(Data for locating words and elements)
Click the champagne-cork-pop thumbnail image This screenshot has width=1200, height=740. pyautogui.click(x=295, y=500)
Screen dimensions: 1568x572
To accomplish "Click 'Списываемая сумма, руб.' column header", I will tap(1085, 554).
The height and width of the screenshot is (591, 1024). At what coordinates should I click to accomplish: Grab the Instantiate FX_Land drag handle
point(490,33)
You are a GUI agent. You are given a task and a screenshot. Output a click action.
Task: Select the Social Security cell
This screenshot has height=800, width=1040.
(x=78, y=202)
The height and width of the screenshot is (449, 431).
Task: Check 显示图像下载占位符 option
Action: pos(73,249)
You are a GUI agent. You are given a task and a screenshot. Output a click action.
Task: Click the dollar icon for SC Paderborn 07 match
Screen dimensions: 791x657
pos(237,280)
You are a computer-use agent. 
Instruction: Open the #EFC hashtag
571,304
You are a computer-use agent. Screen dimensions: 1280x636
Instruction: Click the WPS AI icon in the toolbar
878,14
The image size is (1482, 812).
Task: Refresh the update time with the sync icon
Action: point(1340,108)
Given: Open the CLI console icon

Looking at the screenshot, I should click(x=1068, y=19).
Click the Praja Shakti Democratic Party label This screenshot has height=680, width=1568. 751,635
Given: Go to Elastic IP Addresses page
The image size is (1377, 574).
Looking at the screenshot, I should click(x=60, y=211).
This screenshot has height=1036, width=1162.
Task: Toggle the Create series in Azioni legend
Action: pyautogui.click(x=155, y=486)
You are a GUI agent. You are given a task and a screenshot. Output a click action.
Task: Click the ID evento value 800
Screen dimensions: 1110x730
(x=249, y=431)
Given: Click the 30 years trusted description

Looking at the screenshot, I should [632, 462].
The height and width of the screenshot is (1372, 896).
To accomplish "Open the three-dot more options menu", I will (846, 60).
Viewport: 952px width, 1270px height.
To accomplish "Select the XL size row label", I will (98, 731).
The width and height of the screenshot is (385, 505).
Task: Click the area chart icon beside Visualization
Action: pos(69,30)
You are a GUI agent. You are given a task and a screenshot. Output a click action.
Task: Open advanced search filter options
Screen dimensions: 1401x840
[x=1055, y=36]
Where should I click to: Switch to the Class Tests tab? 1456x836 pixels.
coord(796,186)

◆ Exercise task: Gather every line of the data above that contains the word "will", and copy each one out in full.

◆ Full answer:
To accomplish "Click 'Списываемая сумма, руб.' column header", I will tap(1085, 554).
To accomplish "Open the three-dot more options menu", I will (846, 60).
To accomplish "Select the XL size row label", I will (98, 731).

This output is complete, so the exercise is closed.